Elder-Ray Index
What Is the Elder-Ray Index?
The Elder-Ray Index is a technical indicator developed by Dr. Alexander Elder that measures the amount of buying and selling pressure in a market. This indicator comprises of two indicators known as "bull power" and "bear power," which are derived from a 13-period exponential moving average (EMA). These, along with the EMA, assist traders with deciding the trend direction and confine spots to enter and exit trades.
Understanding the Elder-Ray Index
Technical traders will utilize the values of bull and bear power, along with divergence, to settle on trading choices. Long positions are taken when the bear power has a value below zero yet is expanding, and the bull power's most recent pinnacle is higher than it was formerly (rising). A short position is taken when the bull power value is positive yet falling, and the bear power's recent low is lower than it was formerly (falling).
The slant of the EMA can likewise be utilized in the two cases to assist with affirming the direction of the trend. Traders can look for the bull and bear signals and afterward trust that the EMA will begin moving in the anticipated direction before taking a trade, or some of the time the EMA will currently be moving in a specific direction and afterward the bull/bear power indicators will give an affirming trade signal.
Dr. Elder's original methodology generally utilizes a 13-day exponential moving average (EMA) to measure the market's consensus of value. This might be altered in view of personal preference, and Elder himself used 26-day EMAs while examining week by week charts. Bull power measures the ability of buyers to drive prices over the consensus value, while bear power measures the ability of sellers to push prices below the consensus value.
Most charting platforms require three windows to be open on one chart while utilizing the Elder-Ray approach.
- Window one incorporates a bar or candlestick chart with the 13-period exponential moving average.
- Window two shows the Elder-Ray Bull Power indicator.
- Window three shows the Elder-Ray Bear Power indicator.
Elder-Ray Index Calculation
- Work out the 13-period EMA for the time span being utilized. If utilizing a daily chart, for instance, compute the EMA in view of the last 13 days.
- Find the period-high price and deduct the 13-period EMA from it to get the bull power value.
- Find the period-low price and take away the 13-period EMA from it to get the bear power value.
- Repeat stages one through three each time a period closes.
Elder-Ray Index Vs.
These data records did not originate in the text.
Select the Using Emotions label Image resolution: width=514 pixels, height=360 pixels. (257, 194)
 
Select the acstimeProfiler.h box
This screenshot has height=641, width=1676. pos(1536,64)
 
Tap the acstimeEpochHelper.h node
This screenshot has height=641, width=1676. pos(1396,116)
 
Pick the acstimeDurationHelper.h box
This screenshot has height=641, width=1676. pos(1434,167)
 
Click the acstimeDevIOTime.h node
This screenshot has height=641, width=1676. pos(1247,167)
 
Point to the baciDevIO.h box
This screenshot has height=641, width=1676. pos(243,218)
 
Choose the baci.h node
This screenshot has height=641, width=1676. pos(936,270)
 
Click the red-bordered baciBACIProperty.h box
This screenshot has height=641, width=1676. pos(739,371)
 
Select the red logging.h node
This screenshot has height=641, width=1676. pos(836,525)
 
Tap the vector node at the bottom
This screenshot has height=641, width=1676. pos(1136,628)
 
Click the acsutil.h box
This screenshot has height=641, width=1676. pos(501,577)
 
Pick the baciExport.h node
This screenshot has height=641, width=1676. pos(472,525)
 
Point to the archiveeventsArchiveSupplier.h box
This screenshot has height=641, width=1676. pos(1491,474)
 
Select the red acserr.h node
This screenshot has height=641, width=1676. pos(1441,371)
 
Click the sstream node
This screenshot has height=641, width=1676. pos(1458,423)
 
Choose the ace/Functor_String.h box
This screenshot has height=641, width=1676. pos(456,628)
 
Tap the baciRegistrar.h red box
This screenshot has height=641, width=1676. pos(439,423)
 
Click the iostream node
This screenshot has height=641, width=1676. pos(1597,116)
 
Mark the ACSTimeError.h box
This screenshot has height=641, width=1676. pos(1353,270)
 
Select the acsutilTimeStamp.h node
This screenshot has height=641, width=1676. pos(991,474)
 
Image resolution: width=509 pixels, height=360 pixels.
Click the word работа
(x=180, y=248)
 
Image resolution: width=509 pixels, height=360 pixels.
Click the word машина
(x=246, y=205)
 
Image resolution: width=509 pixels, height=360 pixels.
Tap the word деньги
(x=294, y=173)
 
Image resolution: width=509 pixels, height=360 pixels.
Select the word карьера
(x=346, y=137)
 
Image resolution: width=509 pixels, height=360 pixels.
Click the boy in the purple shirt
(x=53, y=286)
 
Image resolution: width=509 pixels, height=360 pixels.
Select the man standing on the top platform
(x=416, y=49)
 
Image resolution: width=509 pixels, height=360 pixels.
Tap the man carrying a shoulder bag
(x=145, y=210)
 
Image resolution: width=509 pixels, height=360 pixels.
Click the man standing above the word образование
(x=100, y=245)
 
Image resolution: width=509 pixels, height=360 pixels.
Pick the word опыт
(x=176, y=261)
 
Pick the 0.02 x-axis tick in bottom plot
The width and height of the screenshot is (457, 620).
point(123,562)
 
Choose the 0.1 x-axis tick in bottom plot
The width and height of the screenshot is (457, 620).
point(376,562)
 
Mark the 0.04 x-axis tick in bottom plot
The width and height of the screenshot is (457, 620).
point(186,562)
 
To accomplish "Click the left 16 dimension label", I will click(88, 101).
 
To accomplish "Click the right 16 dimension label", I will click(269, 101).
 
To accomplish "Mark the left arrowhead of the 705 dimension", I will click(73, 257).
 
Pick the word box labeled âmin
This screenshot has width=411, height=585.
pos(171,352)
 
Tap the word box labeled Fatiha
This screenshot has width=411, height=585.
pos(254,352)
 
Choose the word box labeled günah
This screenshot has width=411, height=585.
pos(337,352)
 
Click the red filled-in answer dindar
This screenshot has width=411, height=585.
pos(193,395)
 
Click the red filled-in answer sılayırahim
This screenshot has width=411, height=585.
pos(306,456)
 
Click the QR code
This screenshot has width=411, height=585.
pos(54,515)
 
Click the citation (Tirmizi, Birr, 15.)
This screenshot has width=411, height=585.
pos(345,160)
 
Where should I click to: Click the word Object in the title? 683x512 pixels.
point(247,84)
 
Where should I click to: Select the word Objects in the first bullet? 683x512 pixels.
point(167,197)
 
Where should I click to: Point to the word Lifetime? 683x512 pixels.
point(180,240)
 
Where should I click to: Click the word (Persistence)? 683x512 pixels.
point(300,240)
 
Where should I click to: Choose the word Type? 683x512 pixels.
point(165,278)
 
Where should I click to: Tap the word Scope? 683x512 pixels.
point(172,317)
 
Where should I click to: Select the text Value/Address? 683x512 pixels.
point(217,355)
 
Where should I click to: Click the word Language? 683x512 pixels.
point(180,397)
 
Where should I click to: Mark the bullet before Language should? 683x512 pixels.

Average Directional Index (ADX)
The average directional index (ADX) is derived from the Positive Direction Index (+DI) and Negative Direction Index (- DI) which measure bullish and bearish movement like the bull and bear power indicators. The fundamental difference is that +DI and - DI are smoothed averages divided by the average true reach (ATR). While this multitude of indicators are measuring up and descending movement, the estimations are very different and consequently will appear to be unique and give different trade signals on a chart.
Limitations of Using the Elder-Ray Index
The Elder-Ray Index might be inclined to whipsaws, as the bull and bear power indicators will frequently waver above and below zero.
Since the Elder-Ray Index utilizes a moving average, it is normally a lagging indicator (albeit Elder himself called it a wavering indicator) as it depends on historical price data. Along these lines, it might respond slowly to price changes. A sell signal, for instance, may happen after the price has proactively dropped fundamentally — which can be problematic on the off chance that you are involving the indicator for buy and sell signals. To assist with fixing this problem, set stop-loss orders at the hour of the trade to assist with controlling risk.
In a perfect world, it's best not to utilize the Elder-Ray Index in segregation. Rather, consolidate it with different forms of analysis, for example, price action trading, different indicators, or chart designs.
Highlights
- Technical traders ought to think about long positions assuming the bull power is rising, bear power is an in negative area and rising (getting more vulnerable), and EMA is slanting vertical.
- Assuming the EMA is slanting lower, the bull power is over zero and falling (debilitating), and the bear power is falling, traders ought to think about short positions or selling.
- It is intended to be a trend-following system, where the indicators are utilized to affirm a trade.
- The Elder-Ray Index, developed by Dr. Alexander Elder, utilizes indicators to measure the amount of buying and selling pressure in a market.